EXERCISE MATERIALS =
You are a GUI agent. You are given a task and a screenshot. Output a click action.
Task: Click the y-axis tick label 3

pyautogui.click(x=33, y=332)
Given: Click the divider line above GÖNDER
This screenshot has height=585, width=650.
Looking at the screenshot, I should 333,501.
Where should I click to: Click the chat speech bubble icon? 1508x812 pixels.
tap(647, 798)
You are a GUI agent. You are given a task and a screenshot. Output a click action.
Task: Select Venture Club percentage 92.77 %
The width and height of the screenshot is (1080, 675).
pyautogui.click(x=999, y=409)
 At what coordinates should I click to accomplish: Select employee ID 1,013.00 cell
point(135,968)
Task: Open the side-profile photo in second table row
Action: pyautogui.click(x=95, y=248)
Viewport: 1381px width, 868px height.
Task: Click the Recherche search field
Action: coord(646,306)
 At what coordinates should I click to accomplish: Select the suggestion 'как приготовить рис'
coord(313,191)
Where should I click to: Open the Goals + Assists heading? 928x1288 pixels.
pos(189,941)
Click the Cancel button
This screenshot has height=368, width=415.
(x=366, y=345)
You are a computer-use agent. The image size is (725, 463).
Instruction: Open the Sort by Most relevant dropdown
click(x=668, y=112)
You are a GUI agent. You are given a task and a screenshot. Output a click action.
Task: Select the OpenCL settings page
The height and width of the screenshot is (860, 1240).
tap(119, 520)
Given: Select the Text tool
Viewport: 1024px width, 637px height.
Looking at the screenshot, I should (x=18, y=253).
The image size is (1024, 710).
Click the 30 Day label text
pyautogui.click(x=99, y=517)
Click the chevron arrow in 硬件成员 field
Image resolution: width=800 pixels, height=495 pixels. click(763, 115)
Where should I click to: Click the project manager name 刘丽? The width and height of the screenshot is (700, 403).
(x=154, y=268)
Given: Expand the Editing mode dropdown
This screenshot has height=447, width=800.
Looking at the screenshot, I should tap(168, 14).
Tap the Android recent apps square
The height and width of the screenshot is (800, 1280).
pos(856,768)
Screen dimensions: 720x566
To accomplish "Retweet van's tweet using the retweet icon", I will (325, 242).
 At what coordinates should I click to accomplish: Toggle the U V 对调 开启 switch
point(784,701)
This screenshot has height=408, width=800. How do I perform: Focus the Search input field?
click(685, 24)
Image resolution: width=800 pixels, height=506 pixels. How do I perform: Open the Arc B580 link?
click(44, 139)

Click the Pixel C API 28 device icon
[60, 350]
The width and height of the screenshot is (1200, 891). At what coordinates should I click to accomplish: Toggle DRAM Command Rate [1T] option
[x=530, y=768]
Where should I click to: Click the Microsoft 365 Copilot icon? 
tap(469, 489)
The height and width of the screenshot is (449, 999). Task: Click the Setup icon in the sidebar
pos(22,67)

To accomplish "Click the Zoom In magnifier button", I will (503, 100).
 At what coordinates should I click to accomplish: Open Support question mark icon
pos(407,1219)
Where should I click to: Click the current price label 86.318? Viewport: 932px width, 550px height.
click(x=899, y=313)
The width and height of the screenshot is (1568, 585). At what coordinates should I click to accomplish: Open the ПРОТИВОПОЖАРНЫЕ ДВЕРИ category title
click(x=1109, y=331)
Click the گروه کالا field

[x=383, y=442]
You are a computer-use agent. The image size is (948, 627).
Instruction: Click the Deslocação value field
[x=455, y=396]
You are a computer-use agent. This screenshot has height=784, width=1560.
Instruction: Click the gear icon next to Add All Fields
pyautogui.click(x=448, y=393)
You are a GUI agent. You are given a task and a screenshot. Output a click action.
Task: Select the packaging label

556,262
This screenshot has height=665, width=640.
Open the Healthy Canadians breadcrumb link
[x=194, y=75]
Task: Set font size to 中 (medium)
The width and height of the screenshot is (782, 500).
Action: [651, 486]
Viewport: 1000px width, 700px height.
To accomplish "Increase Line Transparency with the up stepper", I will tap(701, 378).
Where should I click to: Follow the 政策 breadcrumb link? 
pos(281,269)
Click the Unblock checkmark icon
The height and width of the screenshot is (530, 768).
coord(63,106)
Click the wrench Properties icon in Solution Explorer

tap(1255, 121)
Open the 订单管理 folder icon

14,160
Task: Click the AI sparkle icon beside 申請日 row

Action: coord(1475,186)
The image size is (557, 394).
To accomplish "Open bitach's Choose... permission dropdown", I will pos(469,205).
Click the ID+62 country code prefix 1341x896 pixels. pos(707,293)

WHAT THIS TASK INVOLVES = Check every line above for the word "button" and copy those that have it.

WRITTEN SOLUTION =
Click the Cancel button
To accomplish "Click the Zoom In magnifier button", I will (503, 100).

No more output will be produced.